Bulk fertilizer you can get from mykiss on here. There are other things you can use, but they require a business license - horticulture business of sort.

Estimative index is a good place to start for water column dosing, Even a low light setup will benefit from dosing. 

Personally, I am into experimenting so I play with ratio to see how they affect the look and growth of the plant. From experience cryptocorynes does not like high sulphate (SO4) in the water column. They melt from too much SO4. 

I dose by ratio (weight by scale and premix into 3 bottle of liquid) and add enough to maintain a microsiemens of 100 to 150 for aquarium and 450 to 600 for emersed setup. Our tap water comes out at 40ish microsiemens. 

I do not use the PPS system as there is too much potassium and sulphate for a non established tank full of fish with a built up of organic waste in the substrate.

50% water change weekly. Dose once a week for low light setup. I treat the tanks as softwater so the calcium and magnesium is not high, Enough for the fish shrimp and snails to benefit. hard snail shells without pitting.


I wouldn't use any commercial premix water soluble for house plant or yard. They tend to have a lot more ammonium in the mix.

A little bit of ammonium is ok and actually better for plant growth, but too much can be deadly to the fish. 


Fish waste doesn't provide enough fertilizer because they need time to breakdown in the gravel/substrate to convert to inorganic form for plants to use. In most cases plants doesn't use organic form of fertilizer.


----------



## jonl (Jul 9, 2018)

Hi Edge, thanks for your reply. I never got a notification.

I'm running NICREW aquarium light from Amazon.

So far the root tab seems to be fine with the fish. Fish seem healthy. However, I'm noticing a lot of algae growth on my plants.
My java moss is browning and growing new leaves at the same time. I've reduced my photo period to 8 hours and reduced feeding to a little pinch once a day.

Do you have other recommendations to limit algae growth? I'm thinking of getting some red cherries.


----------



## EDGE (Aug 24, 2010)

Do you know what type of algae you are getting? Red cherries aren't great at taking care of algae. Amano shrimp is great for black brush algae, but you will quite a few of them. Silver flying fox can eat a lot more than amanos. My guesstimate is 10 to 15 Amano shrimp = 1 silver flying fox for algae consumption. 

If I have to guess, the algae is probably coming from high amount of light and plants dying from lack of nutrient. Dead Organic matter tend to cause a lot of black brush algae and staghorn algae. Green spot is typically low phosphate. Long stringy hair algae is usually Iron from what I have seen. 

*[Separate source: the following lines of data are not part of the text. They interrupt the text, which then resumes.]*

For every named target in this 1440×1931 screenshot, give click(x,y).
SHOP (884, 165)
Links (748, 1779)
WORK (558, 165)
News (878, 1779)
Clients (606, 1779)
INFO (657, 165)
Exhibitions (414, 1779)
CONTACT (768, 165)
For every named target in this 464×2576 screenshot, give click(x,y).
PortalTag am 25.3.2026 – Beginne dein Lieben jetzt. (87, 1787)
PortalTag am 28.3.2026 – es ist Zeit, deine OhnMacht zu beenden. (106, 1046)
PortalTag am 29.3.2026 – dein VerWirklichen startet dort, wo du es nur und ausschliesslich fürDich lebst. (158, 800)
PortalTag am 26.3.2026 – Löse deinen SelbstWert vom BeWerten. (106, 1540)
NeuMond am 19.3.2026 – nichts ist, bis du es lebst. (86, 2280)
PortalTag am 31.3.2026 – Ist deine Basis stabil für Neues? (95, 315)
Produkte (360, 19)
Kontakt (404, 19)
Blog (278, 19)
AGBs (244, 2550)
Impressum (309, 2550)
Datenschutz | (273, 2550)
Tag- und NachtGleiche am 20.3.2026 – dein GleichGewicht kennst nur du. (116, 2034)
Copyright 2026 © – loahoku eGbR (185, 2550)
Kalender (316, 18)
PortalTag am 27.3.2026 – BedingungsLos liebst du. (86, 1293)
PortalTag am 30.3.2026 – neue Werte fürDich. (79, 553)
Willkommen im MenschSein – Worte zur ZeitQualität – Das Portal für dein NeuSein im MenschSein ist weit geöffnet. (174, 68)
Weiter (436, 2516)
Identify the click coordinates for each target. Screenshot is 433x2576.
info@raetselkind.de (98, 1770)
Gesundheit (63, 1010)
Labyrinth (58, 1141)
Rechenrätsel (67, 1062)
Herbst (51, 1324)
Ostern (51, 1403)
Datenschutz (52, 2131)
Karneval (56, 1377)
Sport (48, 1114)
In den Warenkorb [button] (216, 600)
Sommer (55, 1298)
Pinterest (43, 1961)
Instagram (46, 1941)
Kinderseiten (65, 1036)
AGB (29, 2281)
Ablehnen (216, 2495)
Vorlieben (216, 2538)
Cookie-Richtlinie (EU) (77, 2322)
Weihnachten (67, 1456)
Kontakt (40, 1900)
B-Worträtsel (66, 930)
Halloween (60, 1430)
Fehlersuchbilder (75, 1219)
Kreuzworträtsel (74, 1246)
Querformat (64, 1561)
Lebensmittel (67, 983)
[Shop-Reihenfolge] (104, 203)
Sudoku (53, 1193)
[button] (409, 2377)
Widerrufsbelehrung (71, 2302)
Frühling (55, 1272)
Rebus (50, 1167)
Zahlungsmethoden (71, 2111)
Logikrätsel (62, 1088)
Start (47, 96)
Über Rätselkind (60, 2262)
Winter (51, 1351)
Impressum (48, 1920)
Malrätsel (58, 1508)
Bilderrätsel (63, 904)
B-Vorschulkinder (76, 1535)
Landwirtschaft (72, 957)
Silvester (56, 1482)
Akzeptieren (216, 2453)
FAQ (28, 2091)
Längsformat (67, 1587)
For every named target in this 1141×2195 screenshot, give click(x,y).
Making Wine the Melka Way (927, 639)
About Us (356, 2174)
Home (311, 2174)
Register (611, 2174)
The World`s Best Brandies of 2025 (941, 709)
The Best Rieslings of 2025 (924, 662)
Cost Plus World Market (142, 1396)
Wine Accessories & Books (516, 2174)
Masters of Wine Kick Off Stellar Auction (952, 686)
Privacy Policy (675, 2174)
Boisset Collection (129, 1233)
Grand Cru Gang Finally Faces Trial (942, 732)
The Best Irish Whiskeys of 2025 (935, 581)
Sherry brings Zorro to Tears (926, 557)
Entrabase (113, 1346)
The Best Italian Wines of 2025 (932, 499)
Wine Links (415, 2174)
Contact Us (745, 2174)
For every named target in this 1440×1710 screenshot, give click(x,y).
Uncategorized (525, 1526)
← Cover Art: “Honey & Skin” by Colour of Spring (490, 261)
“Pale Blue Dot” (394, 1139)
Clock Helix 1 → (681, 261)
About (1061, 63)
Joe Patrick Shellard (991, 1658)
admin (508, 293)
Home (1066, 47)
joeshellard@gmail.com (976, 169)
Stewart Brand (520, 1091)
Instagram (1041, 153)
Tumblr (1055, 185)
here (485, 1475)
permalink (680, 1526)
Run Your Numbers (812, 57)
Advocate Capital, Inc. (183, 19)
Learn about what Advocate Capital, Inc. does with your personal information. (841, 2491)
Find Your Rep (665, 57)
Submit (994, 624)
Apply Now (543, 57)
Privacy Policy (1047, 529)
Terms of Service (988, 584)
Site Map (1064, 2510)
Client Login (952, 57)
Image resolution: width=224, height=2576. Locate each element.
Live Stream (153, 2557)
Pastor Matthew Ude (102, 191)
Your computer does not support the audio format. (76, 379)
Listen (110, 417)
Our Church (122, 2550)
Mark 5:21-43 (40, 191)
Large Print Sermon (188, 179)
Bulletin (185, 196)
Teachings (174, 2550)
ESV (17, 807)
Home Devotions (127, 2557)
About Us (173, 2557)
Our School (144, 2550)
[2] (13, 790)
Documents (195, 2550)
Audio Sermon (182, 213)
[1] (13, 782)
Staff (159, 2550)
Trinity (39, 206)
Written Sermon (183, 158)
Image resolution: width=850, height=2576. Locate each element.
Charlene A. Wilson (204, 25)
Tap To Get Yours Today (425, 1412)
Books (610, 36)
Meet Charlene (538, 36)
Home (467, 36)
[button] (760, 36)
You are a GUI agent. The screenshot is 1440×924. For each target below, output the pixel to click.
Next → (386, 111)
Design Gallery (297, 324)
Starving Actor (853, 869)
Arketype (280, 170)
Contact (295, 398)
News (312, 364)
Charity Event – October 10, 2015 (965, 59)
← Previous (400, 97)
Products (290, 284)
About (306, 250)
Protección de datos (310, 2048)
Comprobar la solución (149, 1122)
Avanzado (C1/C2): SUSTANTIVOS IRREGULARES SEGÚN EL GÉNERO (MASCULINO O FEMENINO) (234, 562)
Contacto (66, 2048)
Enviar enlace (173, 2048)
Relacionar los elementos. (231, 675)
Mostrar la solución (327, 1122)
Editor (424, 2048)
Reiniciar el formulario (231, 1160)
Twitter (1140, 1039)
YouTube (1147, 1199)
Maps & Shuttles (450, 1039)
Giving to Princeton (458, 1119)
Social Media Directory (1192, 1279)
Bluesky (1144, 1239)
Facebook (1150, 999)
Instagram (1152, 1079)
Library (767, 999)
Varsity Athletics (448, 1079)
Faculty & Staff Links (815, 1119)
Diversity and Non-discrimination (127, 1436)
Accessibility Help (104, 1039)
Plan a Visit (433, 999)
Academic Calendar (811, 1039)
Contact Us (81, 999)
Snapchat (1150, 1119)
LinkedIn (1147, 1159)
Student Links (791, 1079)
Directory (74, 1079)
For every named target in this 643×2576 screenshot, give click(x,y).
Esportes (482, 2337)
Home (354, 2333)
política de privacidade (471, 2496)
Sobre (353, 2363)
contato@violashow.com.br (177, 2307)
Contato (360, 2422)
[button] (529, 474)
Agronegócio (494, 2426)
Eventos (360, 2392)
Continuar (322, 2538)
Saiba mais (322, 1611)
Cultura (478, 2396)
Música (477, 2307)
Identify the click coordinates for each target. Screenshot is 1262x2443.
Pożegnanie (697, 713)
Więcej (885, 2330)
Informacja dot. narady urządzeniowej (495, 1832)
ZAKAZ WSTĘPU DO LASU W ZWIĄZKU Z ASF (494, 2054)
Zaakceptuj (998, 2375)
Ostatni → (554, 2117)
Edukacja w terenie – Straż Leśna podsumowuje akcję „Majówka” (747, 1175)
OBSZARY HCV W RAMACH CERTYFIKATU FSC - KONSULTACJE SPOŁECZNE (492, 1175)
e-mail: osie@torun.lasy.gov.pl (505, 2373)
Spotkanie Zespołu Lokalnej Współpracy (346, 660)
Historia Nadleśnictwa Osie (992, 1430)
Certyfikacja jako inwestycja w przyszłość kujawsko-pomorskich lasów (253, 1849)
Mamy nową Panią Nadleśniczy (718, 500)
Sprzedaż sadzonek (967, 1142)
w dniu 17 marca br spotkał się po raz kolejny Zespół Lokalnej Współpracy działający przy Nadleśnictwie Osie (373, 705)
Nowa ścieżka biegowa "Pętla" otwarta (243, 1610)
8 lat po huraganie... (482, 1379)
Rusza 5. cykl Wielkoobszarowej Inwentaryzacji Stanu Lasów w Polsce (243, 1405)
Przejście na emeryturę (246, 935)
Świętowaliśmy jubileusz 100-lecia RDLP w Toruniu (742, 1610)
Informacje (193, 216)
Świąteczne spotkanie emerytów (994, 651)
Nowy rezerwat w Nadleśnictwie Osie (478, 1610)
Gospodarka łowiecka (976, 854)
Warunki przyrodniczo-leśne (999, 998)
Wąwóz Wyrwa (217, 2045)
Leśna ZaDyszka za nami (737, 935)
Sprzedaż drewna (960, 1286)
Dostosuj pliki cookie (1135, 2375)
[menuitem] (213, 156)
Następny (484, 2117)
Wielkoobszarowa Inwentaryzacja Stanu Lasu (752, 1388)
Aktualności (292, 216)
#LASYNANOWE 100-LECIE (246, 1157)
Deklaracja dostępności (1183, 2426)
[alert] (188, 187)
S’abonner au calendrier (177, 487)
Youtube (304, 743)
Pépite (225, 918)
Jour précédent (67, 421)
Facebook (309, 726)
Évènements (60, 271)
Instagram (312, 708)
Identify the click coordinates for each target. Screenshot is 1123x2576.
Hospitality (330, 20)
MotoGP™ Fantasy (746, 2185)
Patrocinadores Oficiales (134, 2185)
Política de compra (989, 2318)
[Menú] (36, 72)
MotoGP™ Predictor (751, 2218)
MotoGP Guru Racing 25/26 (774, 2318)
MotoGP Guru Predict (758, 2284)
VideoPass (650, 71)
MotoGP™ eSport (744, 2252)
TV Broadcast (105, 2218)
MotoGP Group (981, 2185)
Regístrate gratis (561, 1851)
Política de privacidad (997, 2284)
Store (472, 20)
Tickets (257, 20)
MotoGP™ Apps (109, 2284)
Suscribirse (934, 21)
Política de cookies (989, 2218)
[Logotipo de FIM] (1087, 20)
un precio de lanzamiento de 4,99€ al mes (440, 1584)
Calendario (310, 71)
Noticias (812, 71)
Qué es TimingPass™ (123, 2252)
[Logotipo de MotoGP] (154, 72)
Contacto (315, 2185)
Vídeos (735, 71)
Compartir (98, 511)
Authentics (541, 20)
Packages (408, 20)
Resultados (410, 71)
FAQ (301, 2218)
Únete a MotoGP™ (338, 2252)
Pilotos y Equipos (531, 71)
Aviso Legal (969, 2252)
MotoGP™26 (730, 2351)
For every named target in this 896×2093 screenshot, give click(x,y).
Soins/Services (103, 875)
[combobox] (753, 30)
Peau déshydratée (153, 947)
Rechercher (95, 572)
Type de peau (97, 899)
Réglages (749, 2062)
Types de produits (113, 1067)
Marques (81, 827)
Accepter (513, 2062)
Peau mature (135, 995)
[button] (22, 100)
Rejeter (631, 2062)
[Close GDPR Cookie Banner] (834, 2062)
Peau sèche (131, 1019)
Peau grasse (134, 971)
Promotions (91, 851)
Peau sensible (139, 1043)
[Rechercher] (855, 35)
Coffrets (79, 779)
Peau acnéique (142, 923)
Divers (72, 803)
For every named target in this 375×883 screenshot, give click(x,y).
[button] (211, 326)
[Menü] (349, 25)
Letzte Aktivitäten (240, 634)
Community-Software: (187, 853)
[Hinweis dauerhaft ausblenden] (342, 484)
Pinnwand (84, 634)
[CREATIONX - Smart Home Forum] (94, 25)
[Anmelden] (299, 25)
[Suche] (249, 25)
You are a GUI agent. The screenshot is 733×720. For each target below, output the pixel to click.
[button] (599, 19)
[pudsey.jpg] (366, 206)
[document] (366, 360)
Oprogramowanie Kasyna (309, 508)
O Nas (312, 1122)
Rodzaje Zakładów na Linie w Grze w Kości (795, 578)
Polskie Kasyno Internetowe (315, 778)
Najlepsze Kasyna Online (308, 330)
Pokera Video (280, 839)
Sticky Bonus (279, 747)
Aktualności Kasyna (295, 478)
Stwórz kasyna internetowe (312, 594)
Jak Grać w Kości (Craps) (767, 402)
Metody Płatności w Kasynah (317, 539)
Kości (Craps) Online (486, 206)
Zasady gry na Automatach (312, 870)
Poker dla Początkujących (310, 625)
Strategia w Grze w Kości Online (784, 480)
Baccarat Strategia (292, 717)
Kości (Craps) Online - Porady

If you are doing regular weekly water change then I suggest Estimated Index dosing for simplicity. Moss benefit from water column fertilizer. you can check with mykiss for dry bulk fertilizer.


----------



## jonl (Jul 9, 2018)

Thanks for your advice. I never got a notification again...

here's a link to my aquarium


http://imgur.com/rGbFTGe

The browning is very noticeable. I'm able to grow java fern quite well, although they have hair algae on their leaves.

I'm dosing seachem potassium, with recommended dosage, once a week after my 40% weekly water change.

Is this https://www.petsmart.ca/fish/live-fish/goldfish-betta-and-more/algae-eater-4032006.html silver flying fox?
I only have a 10g, i'm afraid if this grows to 11 inch it may be too big for my tank


----------



## EDGE (Aug 24, 2010)

The link you posted is not silver flying fox. April had a bunch when I was there over a month ago. 3 is plenty in a 75 gallon. The tank is almost out of bba for them to eat.






Looks like you can use more Nitrogen in the tank.


----------